» About this task
In the records that follow, show each line where the word "will" is present.

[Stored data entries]
>>

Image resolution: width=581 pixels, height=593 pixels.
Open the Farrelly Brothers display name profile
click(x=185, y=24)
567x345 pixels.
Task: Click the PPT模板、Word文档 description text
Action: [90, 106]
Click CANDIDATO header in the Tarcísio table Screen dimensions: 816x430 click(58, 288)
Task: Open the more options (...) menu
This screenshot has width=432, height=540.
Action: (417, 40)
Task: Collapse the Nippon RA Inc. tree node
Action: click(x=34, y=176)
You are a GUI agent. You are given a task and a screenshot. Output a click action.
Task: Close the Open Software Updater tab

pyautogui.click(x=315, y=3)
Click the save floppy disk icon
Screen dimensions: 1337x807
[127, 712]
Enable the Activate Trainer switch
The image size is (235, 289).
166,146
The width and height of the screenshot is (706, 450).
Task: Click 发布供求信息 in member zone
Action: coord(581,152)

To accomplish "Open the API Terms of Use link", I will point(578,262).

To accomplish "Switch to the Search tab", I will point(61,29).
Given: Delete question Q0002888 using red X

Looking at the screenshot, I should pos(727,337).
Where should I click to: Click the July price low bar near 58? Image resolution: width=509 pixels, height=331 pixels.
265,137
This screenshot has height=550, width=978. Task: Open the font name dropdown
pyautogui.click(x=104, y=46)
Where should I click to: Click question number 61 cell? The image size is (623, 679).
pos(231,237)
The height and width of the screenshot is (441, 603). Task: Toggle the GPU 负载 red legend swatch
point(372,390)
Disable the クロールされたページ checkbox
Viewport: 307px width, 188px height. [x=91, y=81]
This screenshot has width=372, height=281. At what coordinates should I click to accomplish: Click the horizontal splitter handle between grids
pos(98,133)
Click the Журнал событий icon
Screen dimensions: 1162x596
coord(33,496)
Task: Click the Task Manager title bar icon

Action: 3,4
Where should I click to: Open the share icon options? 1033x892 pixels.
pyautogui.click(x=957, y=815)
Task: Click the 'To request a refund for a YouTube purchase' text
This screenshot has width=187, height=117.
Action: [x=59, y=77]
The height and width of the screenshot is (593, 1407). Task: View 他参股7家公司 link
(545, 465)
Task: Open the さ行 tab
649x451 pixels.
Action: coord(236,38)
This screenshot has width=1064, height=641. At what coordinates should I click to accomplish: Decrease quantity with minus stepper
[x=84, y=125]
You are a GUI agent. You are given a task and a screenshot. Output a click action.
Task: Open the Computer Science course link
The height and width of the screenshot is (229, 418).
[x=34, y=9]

<<

» Response below
To accomplish "Open the API Terms of Use link", I will point(578,262).
To accomplish "Switch to the Search tab", I will point(61,29).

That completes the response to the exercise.